It may surprise some that a trial for domestic violence can proceed without the victim testifying. When this happens, defendant may still be convicted.
How can this happen, one may ask? Is not an out-of-court statement by a victim hearsay and thus inadmissible? Does not the victim need to come to court to testify to the jury and judge? After all, surely the prosecutor cannot just read the police report into evidence, right? That would be nothing more than hearsay, right? This is the “Hearsay Rule” (Evidence Code § 1200(b)), right?
The answer is that there are exceptions to the hearsay rule. They are listed out at Evidence Code §§ 1220 – 1380. There are also exclusions from the general rule that makes any out-of-court statement being offered for its truth hearsay.
For example, in People v. Hughey (1987) 194 Cal. App. 3d 1383, 240 Cal. Rptr. 269, a domestic violence victim, although available to testify, was not called by the prosecution. Instead, her statements were introduced through the testimony of one of the responding officers and were received as spontaneous statements under Evidence Code § 1240.
Also, while a preliminary hearing is not trial, many assume that the same evidentiary standards and rule apply. It merits mention that at a preliminary hearing, under Evidence Code § 872, hearsay can be introduced through the sworn testimony of certain “Prop 115” qualified officers, in order to facilitate a judge’s evaluation of whether probable cause exists to continue prosecution of the charges against defendant.
The trouble that burdens the judge and perhaps even defendant is that domestic violence victims are often unavailable to testify at trial. The victim may be physically unavailable (i.e., dead, or deported, or her / his whereabouts unknown). The victim may also be “emotionally unavailable” and refuse to testify, either due to post traumatic stress disorder from the incident, financial dependence on defendant (if he goes to prison, her income stops) or due to threats from the victim’s family, her own family (i.e., in arranged marriages), or a criminal street gang.
Alternatively, even when the victim will testify, she or he may recant or minimize their prior statements concerning the events that led to defendant’s arrest.

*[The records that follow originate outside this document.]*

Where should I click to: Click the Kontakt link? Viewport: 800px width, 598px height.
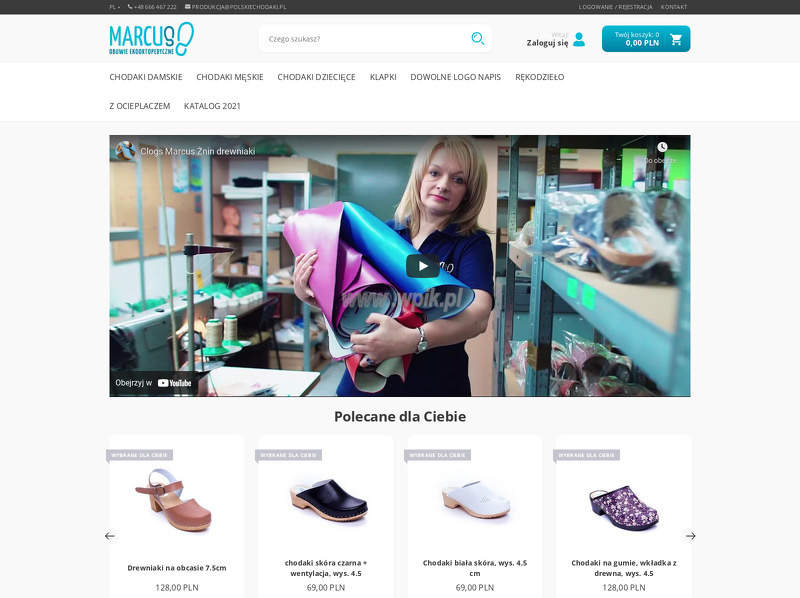tap(673, 7)
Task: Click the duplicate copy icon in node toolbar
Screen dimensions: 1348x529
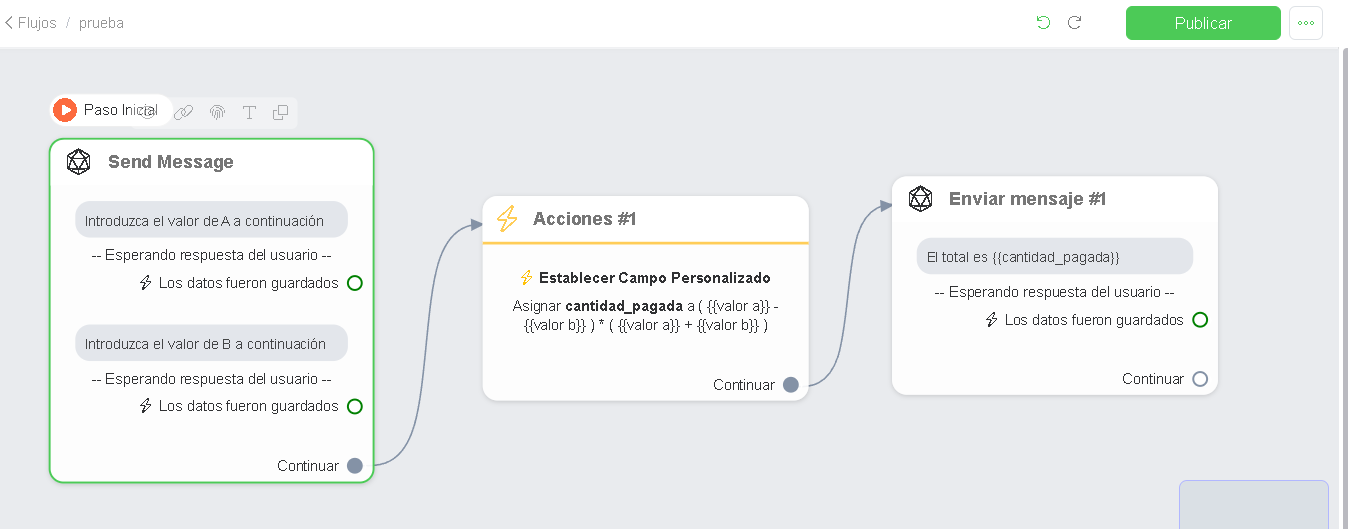Action: pos(281,112)
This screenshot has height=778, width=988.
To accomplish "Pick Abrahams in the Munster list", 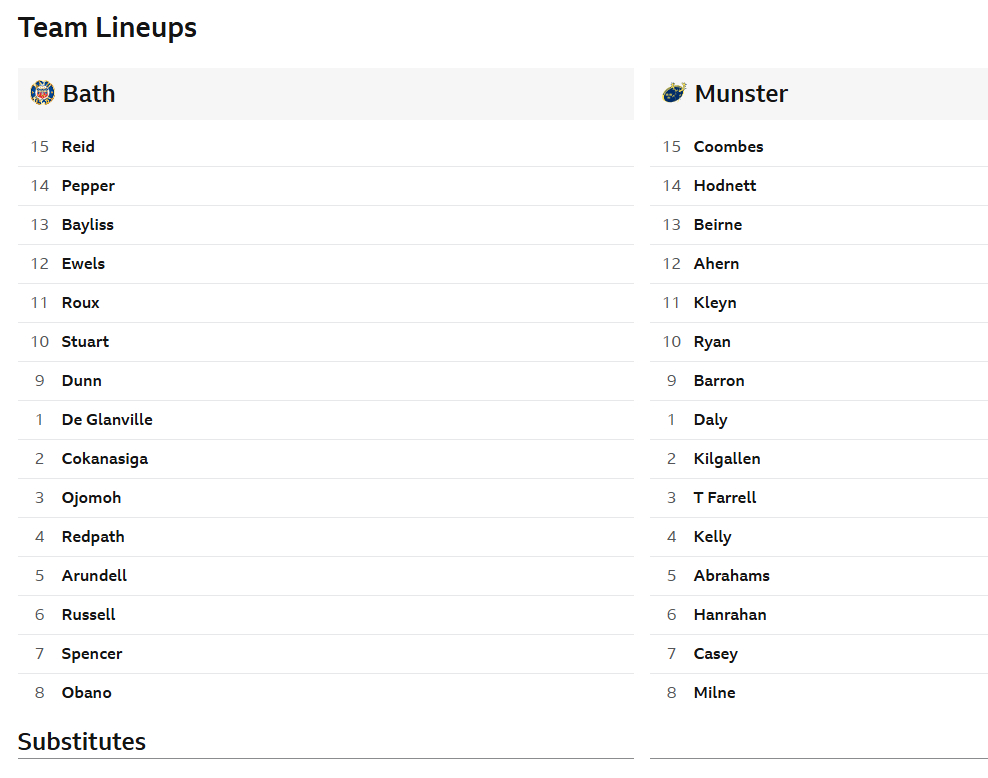I will (731, 576).
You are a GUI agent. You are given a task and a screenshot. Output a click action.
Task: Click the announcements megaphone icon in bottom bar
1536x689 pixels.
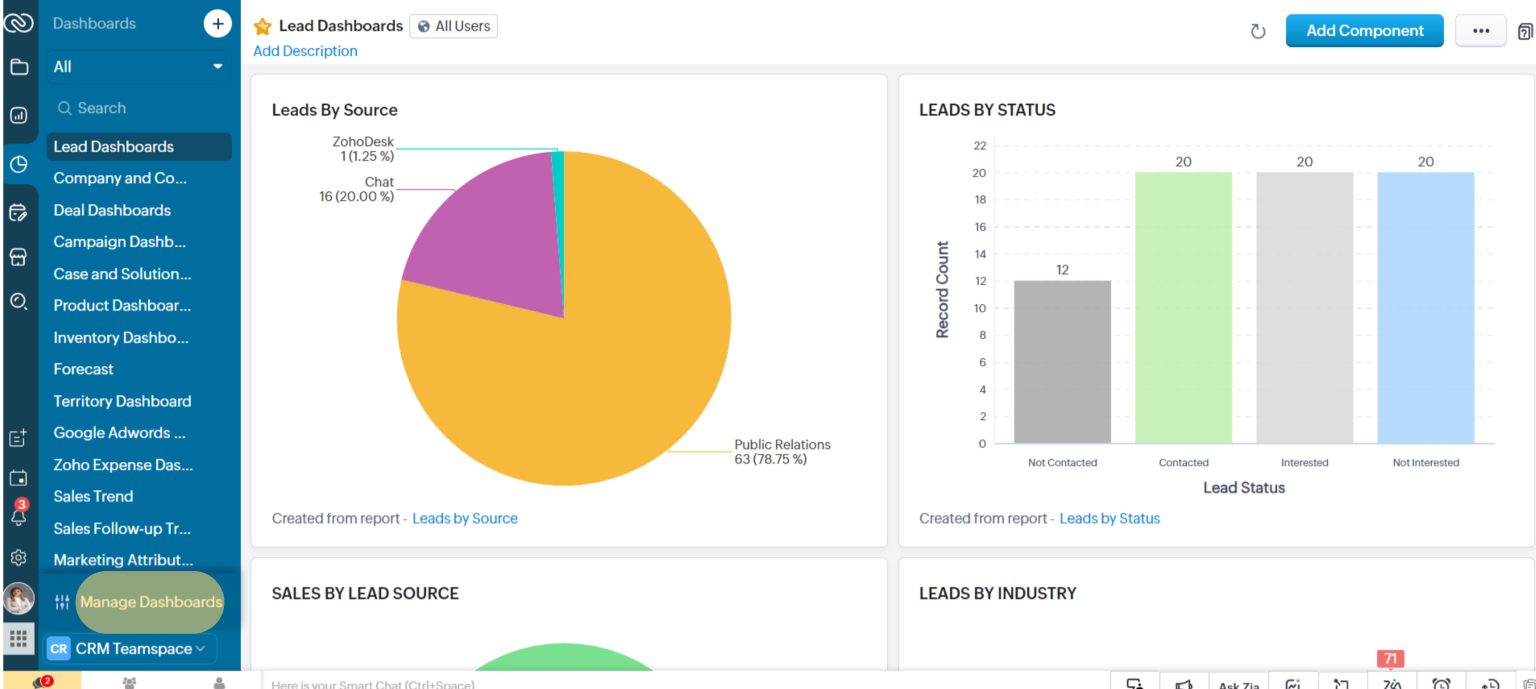point(1185,683)
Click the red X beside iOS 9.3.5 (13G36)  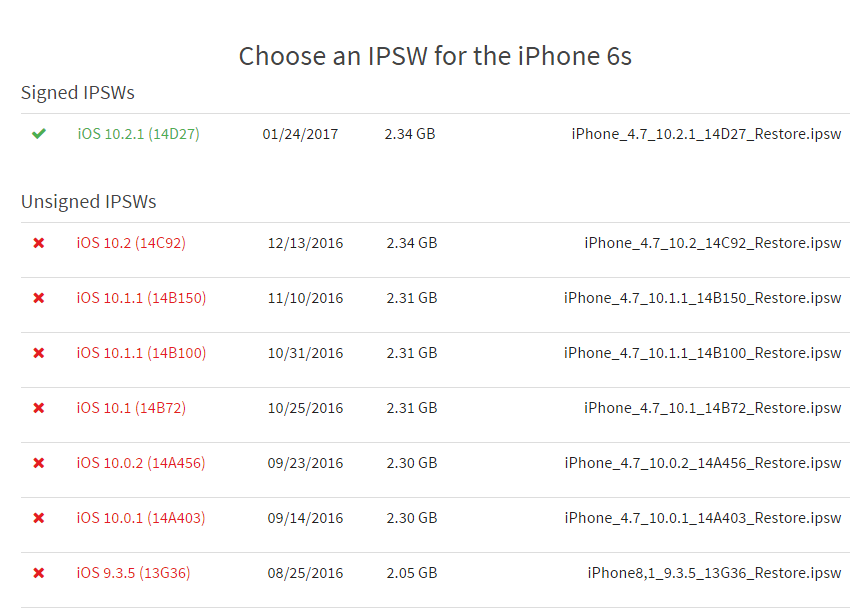pyautogui.click(x=39, y=573)
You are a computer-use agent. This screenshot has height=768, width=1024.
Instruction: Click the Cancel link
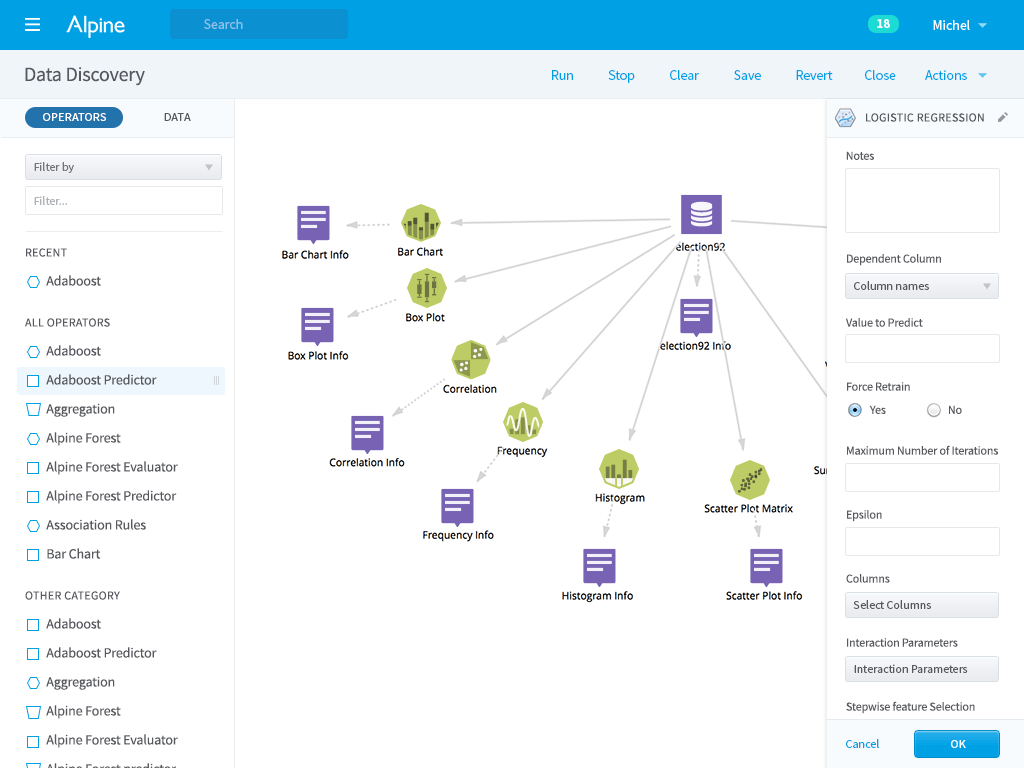click(862, 744)
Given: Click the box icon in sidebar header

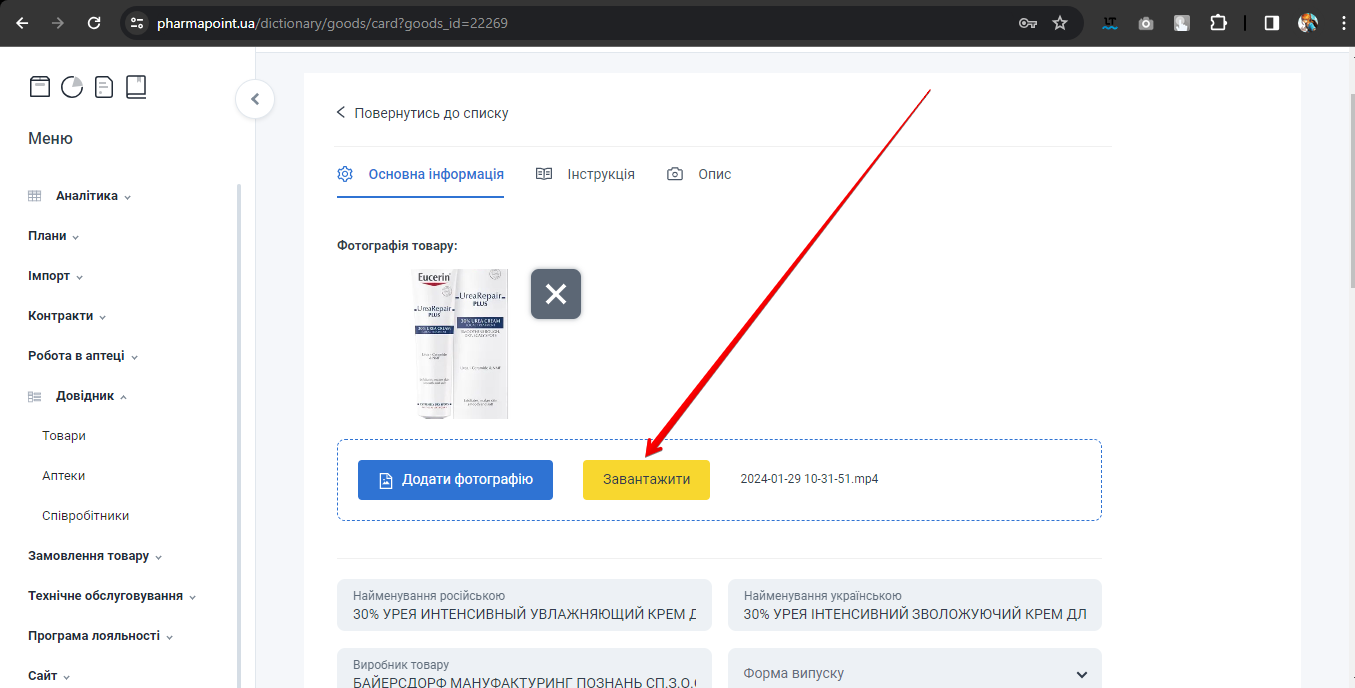Looking at the screenshot, I should tap(39, 87).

Therefore, prosecutors have learned to contact the victim just before trial to gauge how the victim will testify, if at all, and whether a “back up plan” is necessary to rely on exceptions to the hearsay rule to introduce prior testimony or statements by the victim.
The big hurdle facing the prosecution is the U.S. Supreme Court ruling in Crawford v. Washington (2004) 541 U.S. 36, 124 S. Ct. 1354, 158 L. Ed. 2d 177, which repudiated Ohio v. Roberts (1980) 448 U.S. 56, 100 S. Ct. 2531, 65 L. Ed. 2d 597, consequently making the use of such prior statements or testimony more difficult. In Roberts, hearsay evidence was admissible in criminal cases as long as it fell within a traditional hearsay exception or was particularly trustworthy, as determined by the judge.
In Crawford, the U.S. Supreme Court held that more safeguards were needed. Crawford held that admitting “testimonial” hearsay statements against a criminal defendant violates the defendant’s Sixth Amendment confrontation clause rights unless:
- the declarant of the statement is unavailable to testify and be cross-examined at trial; and
- defendant had a prior opportunity to cross-examine the declarant of the statement, regardless of a judicial determination about the reliability of the statement(s). Id., 541 U.S. at 68.
Consequently, when a declarant of a statement is unavailable at trial, the prosecutor cannot admit testimonial evidence offered outside court against the defendant unless defendant previously had the chance to test its veracity in an adversarial setting. People v. Lewis (2006) 39 Cal.4th 970, 1028 n19, 47 Cal. Rptr. 3d 467.
In Crawford, defendant stabbed a man who allegedly tried to rape defendant’s wife. At trial, the prosecutor played to the jury the wife’s tape-recorded statement to police describing the stabbing, although defendant had no opportunity to cross-examine his wife first. Id., 541 U.S. at 38. The wife then did not testify at trial because of the Washington state marital privilege, which generally bars a spouse from testifying without the other spouse’s consent, but does not apply to out-of-court statements admissible under a hearsay exception. The U.S. Supreme Court held that admission of the wife’s statement without defendant having an opportunity to cross-examine her violated Sixth Amendment.
Crawford left “for another day” a comprehensive definition of “testimonial.” Id., 541 U.S. at 68. This article will also “leave for another article” what type of statements qualify as “testimonial” sufficient to fall under the protection Crawford provides against a judge admitting a statement just because he or she thinks it qualifies as a hearsay exception and is reliable.